Ähnlich sieht es bei den ebenfalls aus dem Raum Osnabrück stammenden WHEN YOU SCREAM aus. Deren Melodic Death Metal ist ganz nett anzuhören, die Gitarrenarbeit ist auch ein wenig filigraner als bei ihren Kollegen, jedoch können auch diese fünf Jungs den meisten Zuschauern nicht mehr als ein anerkennendes Kopfnicken entlocken. Trotz einer nicht wegzudiskutierenden Portion Nervosität („Hallo zusammen, wir sind Osnabrück… Ähm, wir sind WHEN YOU SCREAM aus Osnabrück!“) gibt die Band um Frontröhre Matwey alles, um ihrer Anheizerrolle gerecht zu werden. Von fliegenden Haaren bis hin zu gereckten Fäusten deckt die Band einen ordentlichen Teil der Palette des metallischen Entertainments ab. Leider ist aber das Songmaterial nicht der Melodic Death-Weisheit letzter Schluss, was insbesondere bei dem abschließend in den Club gewalzten BOLT THROWER-Cover „When Cannons Fade“ deutlich wird, das erstmals für fast schon euphorische Reaktionen sorgt.

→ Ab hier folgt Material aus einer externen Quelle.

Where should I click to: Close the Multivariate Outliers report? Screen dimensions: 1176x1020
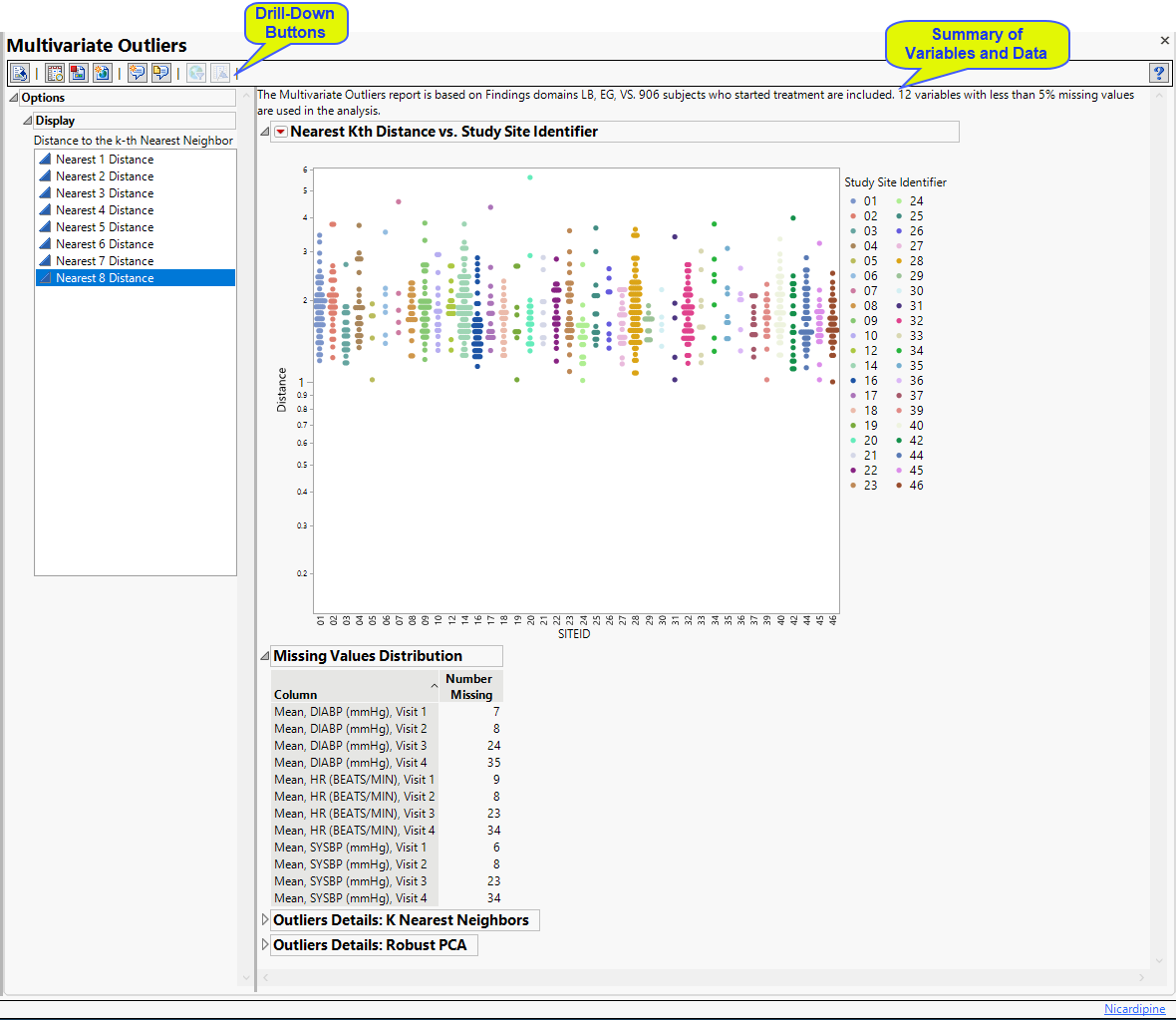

So weit, so gut, die NEAERA-Fans haben zwei sehr junge lokale Bands aufspielen sehen, die noch einiges an Luft nach oben haben. Die eingangs erwähnten Blut, Schweiß und Tränen sollen also erst beim Headliner des Abends fließen.

Und der wird mit Spannung erwartet. Während des verheißungsvollen Intros harren die Besucher gebannt der Dinge, die da kommen sollen, doch schon mit den ersten Tönen des Openers „Mechanisms Of Standstill“ bricht die Hölle los. Es wird geschoben, es wird gedrückt, an ein Fotografieren der Band ist nicht zu denken. Mit blutiger Lippe zieht sich der Redakteur deshalb schnellstmöglich zurück, bevor NEAERA mit der nächsten Abrissbirne namens „The World Devourers“ Höllenpforte Nummer Zwei öffnen. Das ist auch besser so, denn der Pit brodelt, immer wieder werden Crowdsurfer gesichtet, und sogar eine Wall Of Death erschüttert den kleinen Club. Ein Crowdsurfer wird nach einem Sturz auf die Bühne sogar von der Band in Richtung Backstagebereich dirigiert, wo ihm eine klaffende Platzwunde am Kopf genäht werden muss. Der Bitte von Frontsau Benny, doch bitte vorsichtig miteinander umzugehen, wird in der Folge auch mehr oder weniger nachgekommen; weitere hässliche Zwischenfälle sind zumindest mir nicht aufgefallen. Stattdessen erschüttert ein Musik gewordener Donnerschlag nach dem anderen den Bastard Club, die extrem gut aufgelegte Band lässt ein Highlight auf das andere folgen, von denen „Walls Instead Of Bridges“ wohl am lautesten abgefeiert wird. In die ansonsten ausschließlich aus Songs der ersten drei Alben bestehende Setlist mogelt sich auch noch ein Song des kommenden Albums „Ours Is The Storm“. Noch mehr freuen sich die meisten Fans aber über live seltener gespieltes Material wie „Save The Drowning Child“ oder „Scars Of Gray“, die neben altbewährten Songs wie „Where Submission Reigns“ oder „Let The Tempest Come“ den 26. Dezember zu einem wahren Festtag machen. Sowohl Band als auch Fans sind eigentlich schon ausgepumpt, trotzdem wird als Zugabe der Höllenschlund noch zwei weitere Male geöffnet und die Besucher mit „Spearheading The Spawn“ und dem obligatorischen „Synergy“ in die kalte Nachtluft entlassen. Aber natürlich nicht, ohne vorher noch ein T-Shirt zum weihnachtlichen Preis von zehn Euro abgegriffen zu haben, um für die bevorstehende Persistence Tour auch kleidungstechnisch gut gerüstet zu sein. Mit einer solchen Energieleistung werden NEAERA auch die großen Hallen der Republik im Sturm nehmen. „Ours Is The Storm“? Zweifellos!